Announcements were made for the first and second release sites here -
http://www.nbn.gov.au/follow-the-rol...nland-rollout/
and they have said they finalizing a detailed rollout for all locations in Australia.

It is important to keep in mind that the NBN is not simply an Internet delivery
network. When many people hear the word "broadband" they relate it to mean
a fast Internet connection. However, is also replacing the entire switched
telephone network infrastructure. The network terminating device that will
be installed on your house will still have a phone socket outlet so that you
will still be able to plug in your existing phone handsets and dial a number like
you do today, but the old switched network structure will be ripped out and
gone forever. With this in mind, there will be limited incentive to have islands
of old switched telephone exchanges as it will be more difficult to maintain.

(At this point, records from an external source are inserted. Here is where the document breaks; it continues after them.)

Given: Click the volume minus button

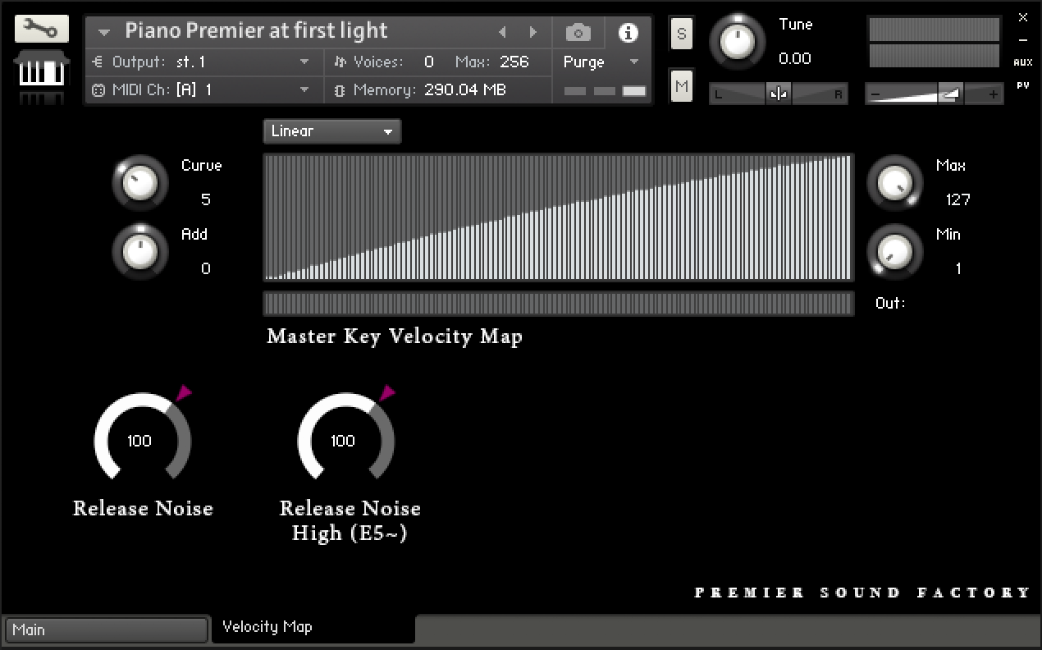Looking at the screenshot, I should [x=875, y=95].
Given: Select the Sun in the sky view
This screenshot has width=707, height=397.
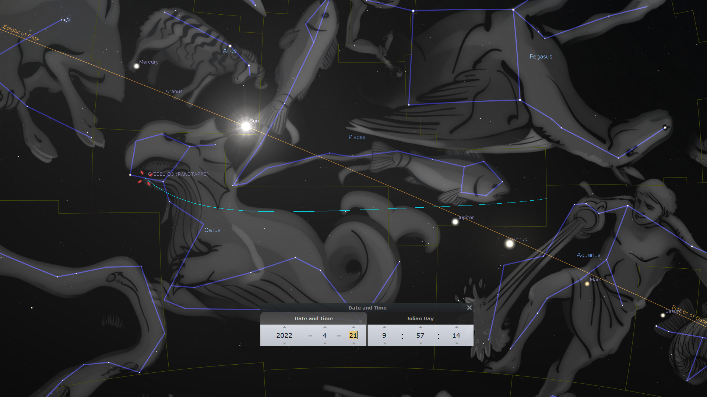Looking at the screenshot, I should pos(246,126).
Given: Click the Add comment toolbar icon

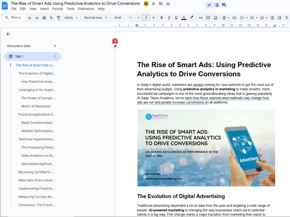Looking at the screenshot, I should (208, 18).
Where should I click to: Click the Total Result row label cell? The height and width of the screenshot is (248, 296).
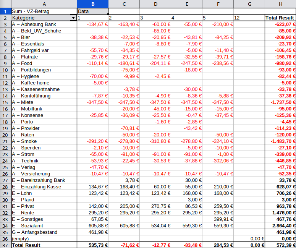(x=44, y=245)
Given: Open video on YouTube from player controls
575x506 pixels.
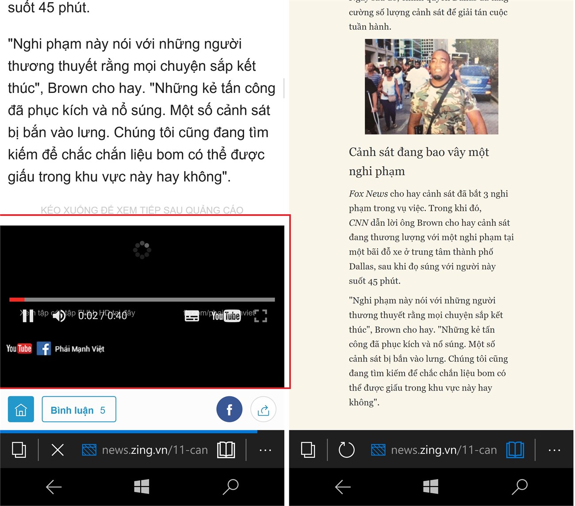Looking at the screenshot, I should [226, 316].
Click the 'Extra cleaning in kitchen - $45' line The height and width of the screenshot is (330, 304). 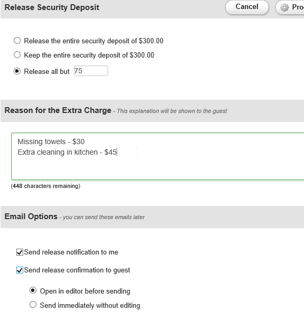pos(67,152)
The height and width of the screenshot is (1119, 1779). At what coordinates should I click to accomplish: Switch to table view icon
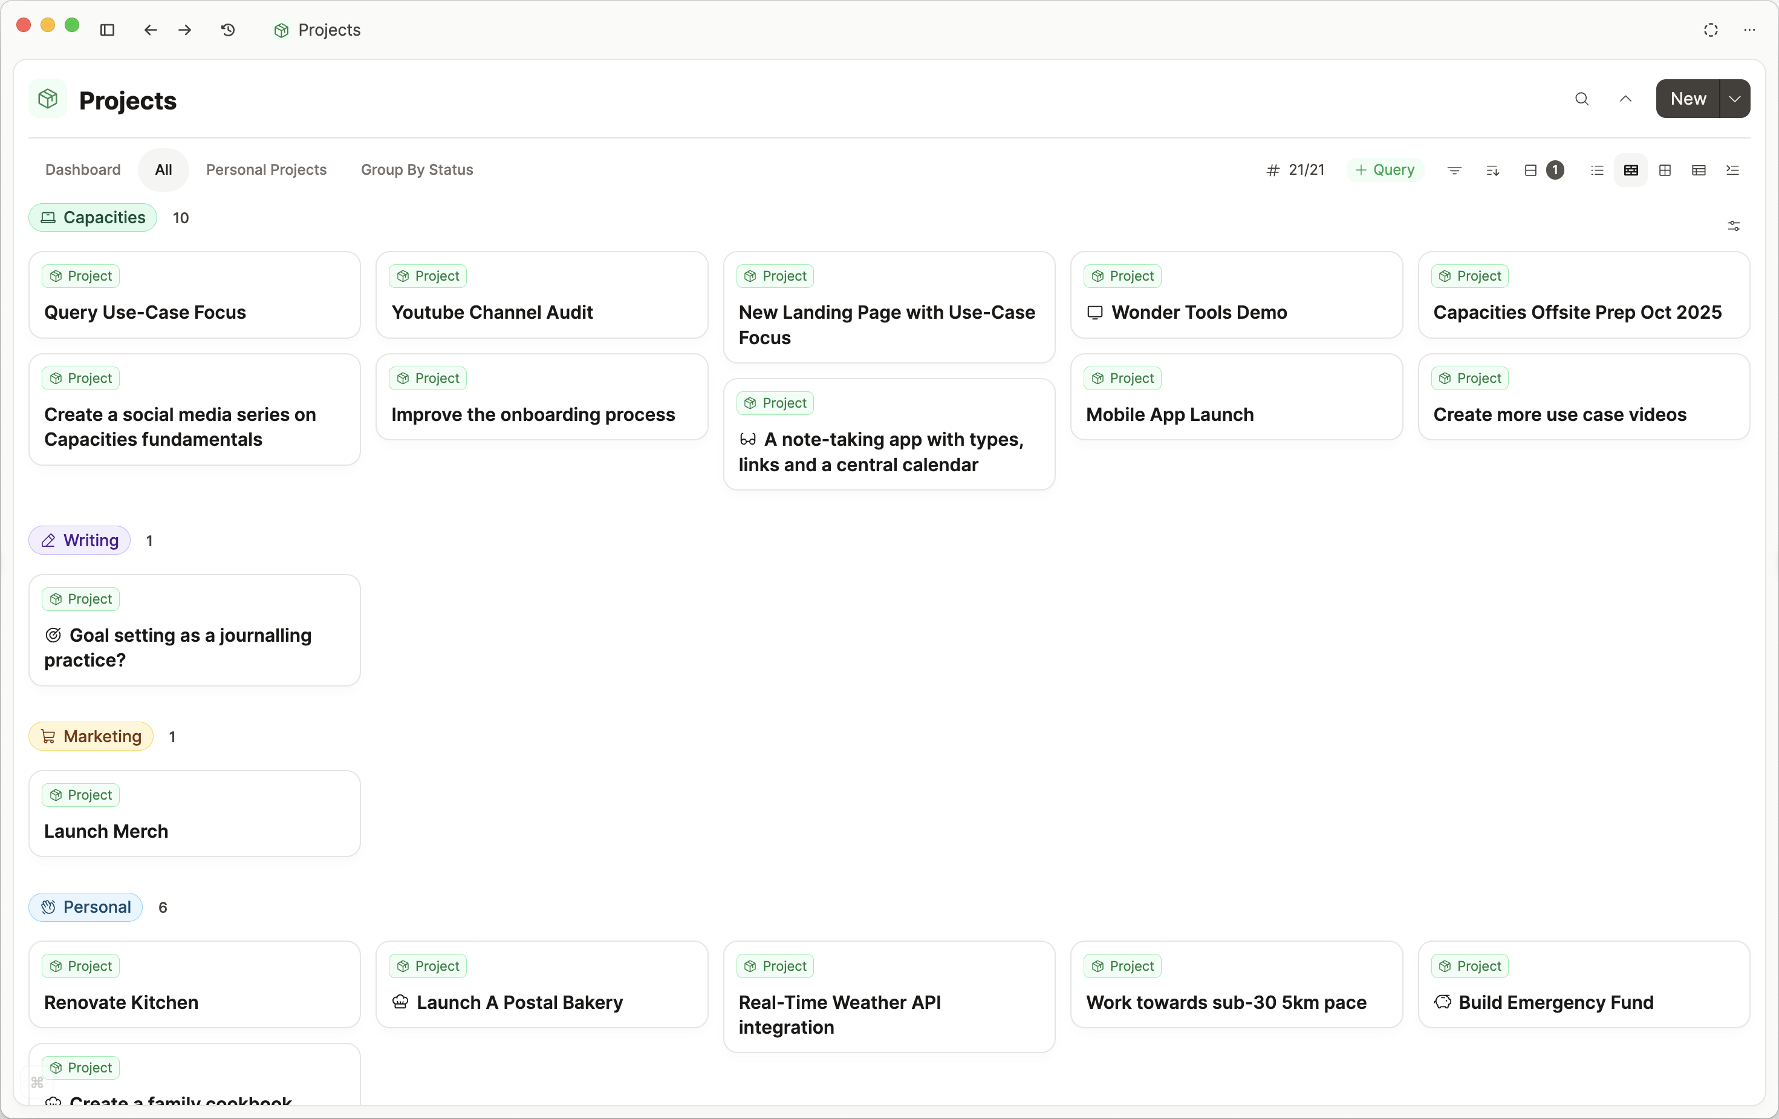click(x=1698, y=170)
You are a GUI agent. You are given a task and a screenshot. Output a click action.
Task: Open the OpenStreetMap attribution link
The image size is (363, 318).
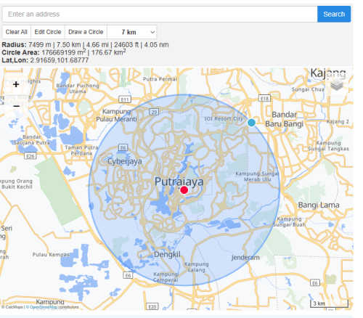tap(44, 307)
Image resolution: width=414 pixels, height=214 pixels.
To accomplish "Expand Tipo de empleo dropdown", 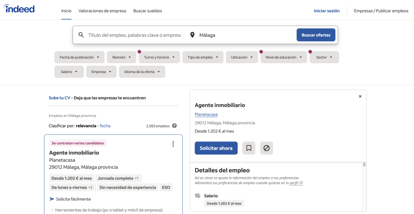I will coord(203,57).
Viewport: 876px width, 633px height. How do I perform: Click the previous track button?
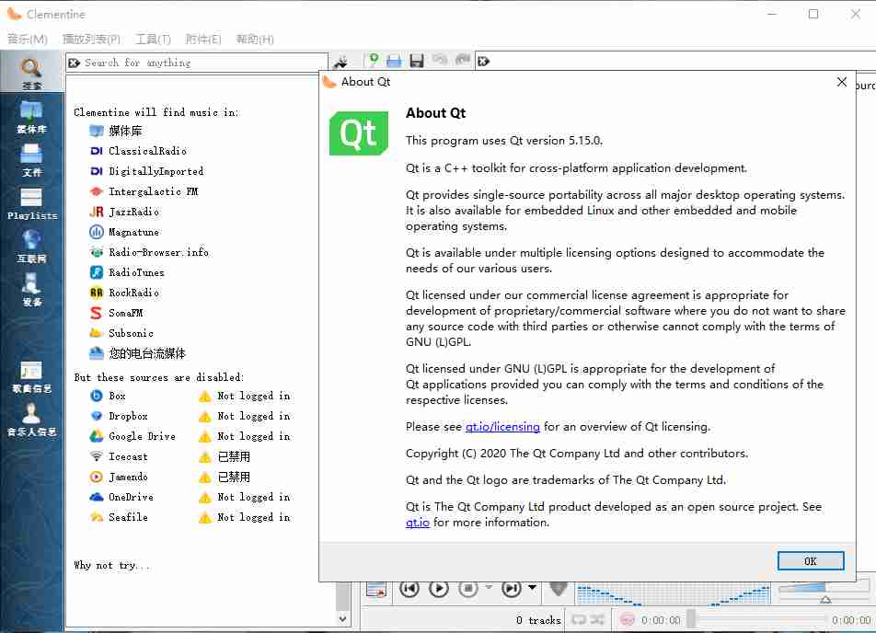pos(410,588)
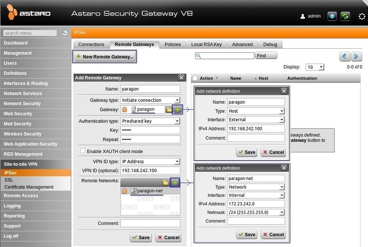The height and width of the screenshot is (247, 368).
Task: Click the green plus icon in Remote Networks
Action: [x=175, y=182]
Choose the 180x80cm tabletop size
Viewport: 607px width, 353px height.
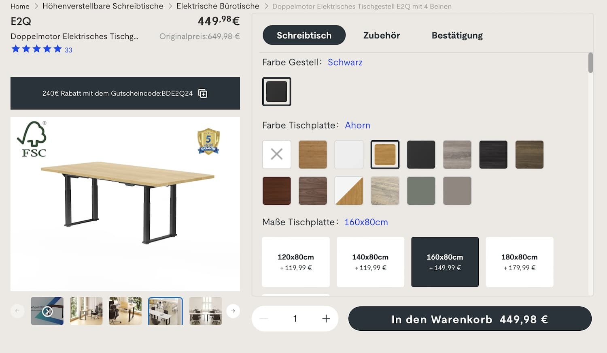[520, 262]
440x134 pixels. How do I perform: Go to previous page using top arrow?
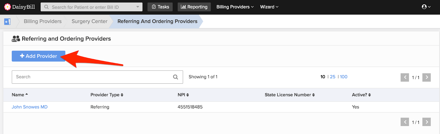coord(405,77)
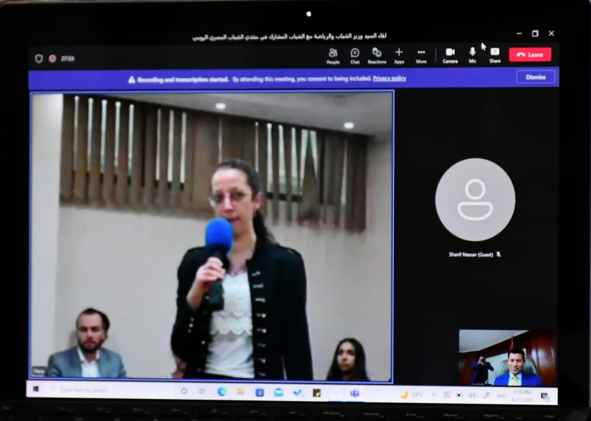Expand the More options menu
This screenshot has width=591, height=421.
tap(421, 56)
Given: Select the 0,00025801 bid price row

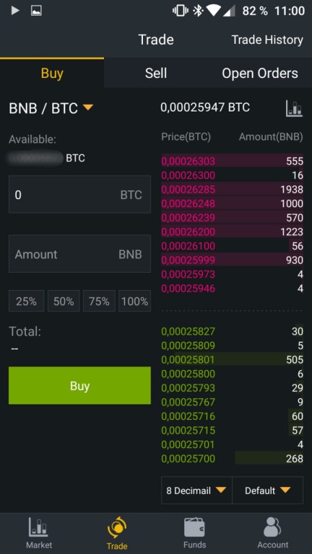Looking at the screenshot, I should (x=232, y=360).
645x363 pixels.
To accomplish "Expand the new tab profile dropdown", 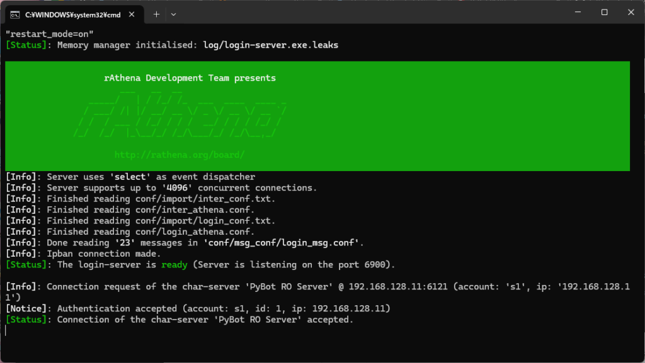I will 174,13.
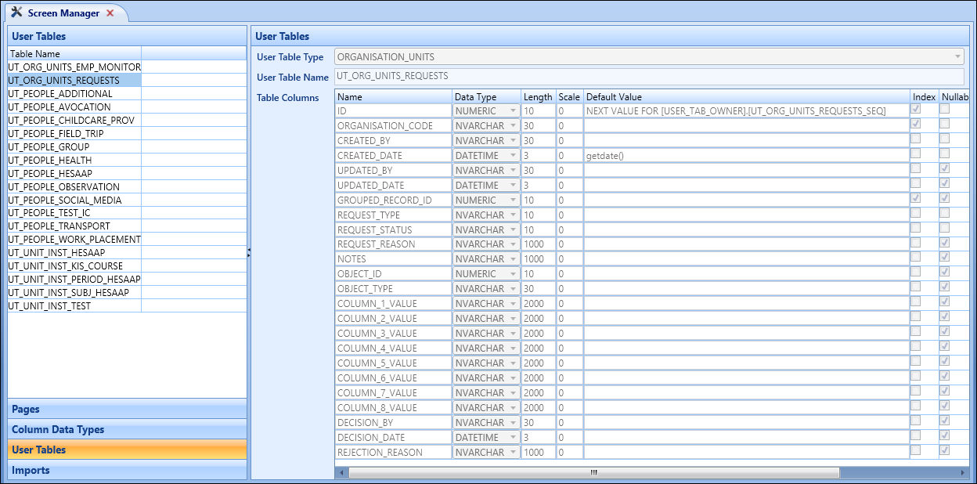Switch to the Column Data Types section
The image size is (977, 484).
[x=127, y=428]
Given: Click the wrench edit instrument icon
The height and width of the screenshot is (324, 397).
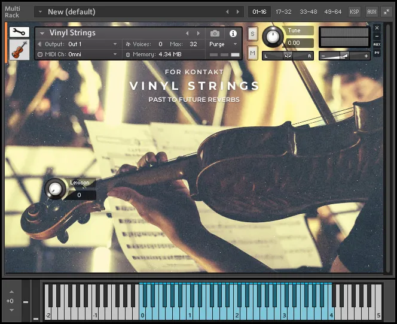Looking at the screenshot, I should pos(19,32).
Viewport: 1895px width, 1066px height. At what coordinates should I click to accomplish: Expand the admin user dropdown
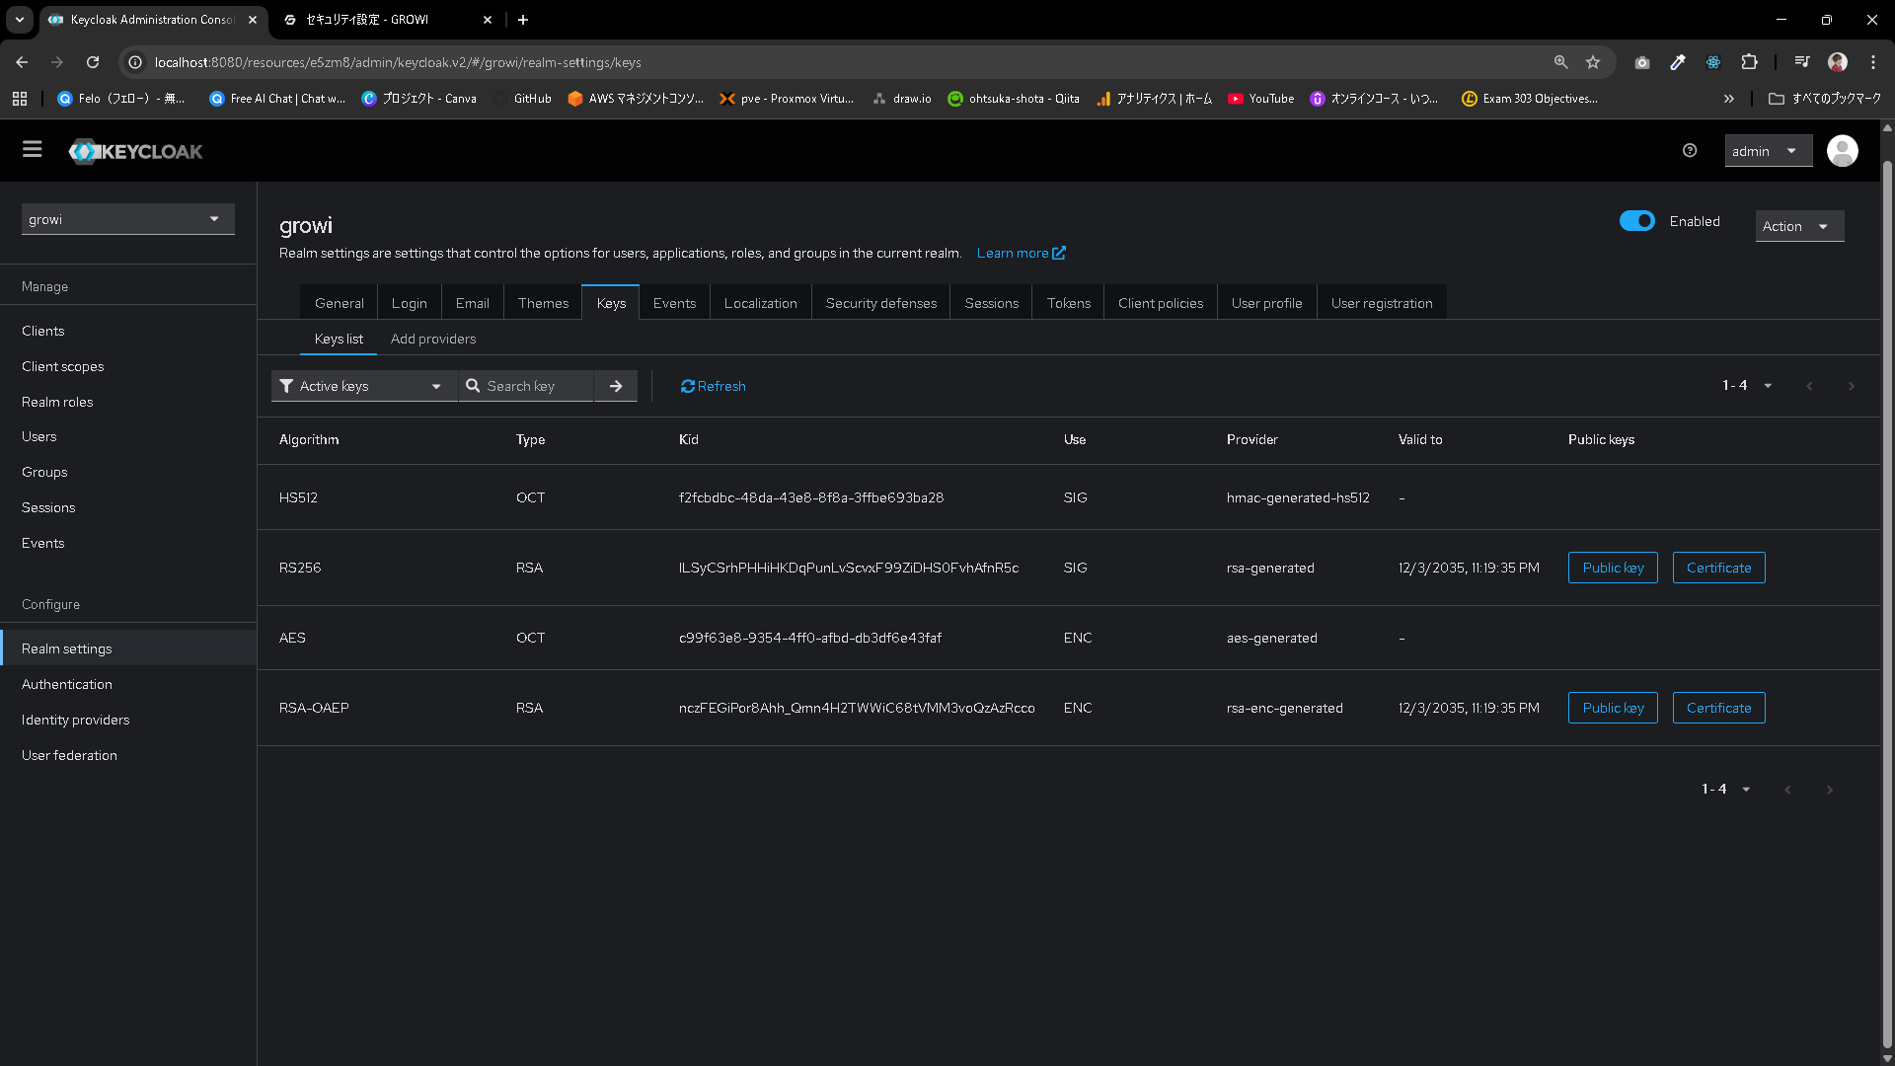[1767, 151]
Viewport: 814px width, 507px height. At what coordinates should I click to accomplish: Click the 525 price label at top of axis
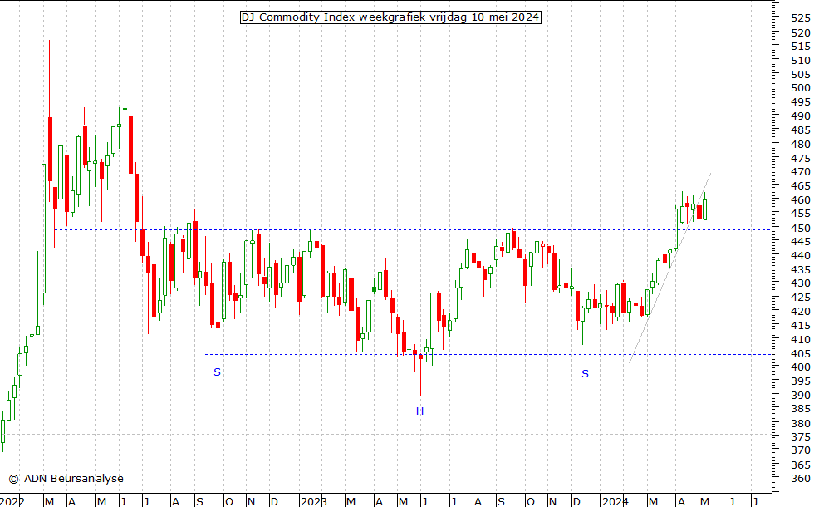[801, 18]
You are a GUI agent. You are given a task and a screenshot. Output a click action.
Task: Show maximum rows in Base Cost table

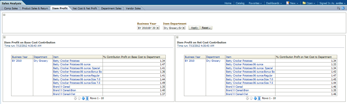[x=87, y=98]
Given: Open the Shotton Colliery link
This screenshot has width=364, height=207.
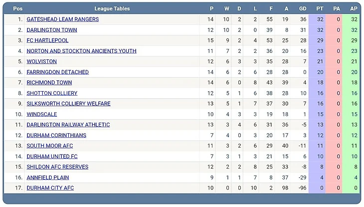Looking at the screenshot, I should click(52, 93).
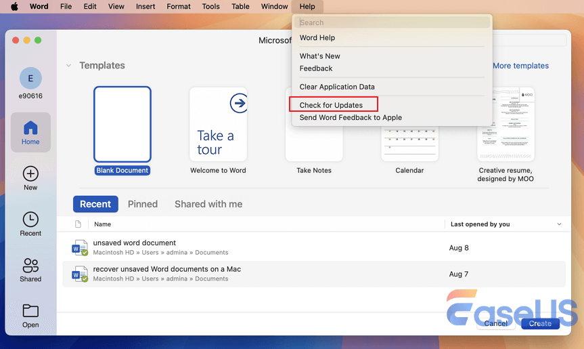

Though there has been some prioritizing for getting the NBN to some areas first,
when you consider the scope and dimension of the project where they plan
on bringing fiber to something like 6000 house per day over the next decade,
the logistics won't simply pan out to upgrade those areas with dial up
Internet connections first, but instead, as the NBN web site itself puts it
succinctly, "For a project of this size and complexity, it is important to get the planning
and design phases right to ensure that the rollout occurs as efficiently as possible".
When one considers the enormous distances involved, spanning optical
fibers across the country between every town and city and the fact that it is
changing the entire communications backbone of the continent, not simply
providing an alternative to ADSL or ADSL2, then it becomes easier to appreciate
the deployment probably borrows more from the logistics of an enormous
military campaign rather than just casual, piecemeal deployment.

Quote:
The presentation was more suited to engineering audience though. Interesting that it talks about new technology in modulation. I have worked with 16QAM and 16OQPSK NRZ microwave link system almost 20 years ago and the next systems to be brought in before I left were higher than that. This presentation suggests the technology is only in it infancy.
Not quite ... I think you will find that Ferris, who is well versed in the engineering,
in this context is primarily alluding to the use of methods such as QAM at optical
wavelengths on fiber. So he is not saying QAM is in its infancy, instead, as he says
at 28:44 "so as the radio guys have been investing in technology and going through and
working through an analogue medium to gain the most they possibly can out of the radio
spectrum, the optics guys have looked at that and said 'hey, hang on. That looks
pretty good. We might try a bit of that OFDM. What about this QAM? We could try
a bit of analogue across that.'" In other words, whereas techniques such as QAM
have been around a long time in radio, only in recent years have researchers started
to apply them optically, which requires a different bag of tricks.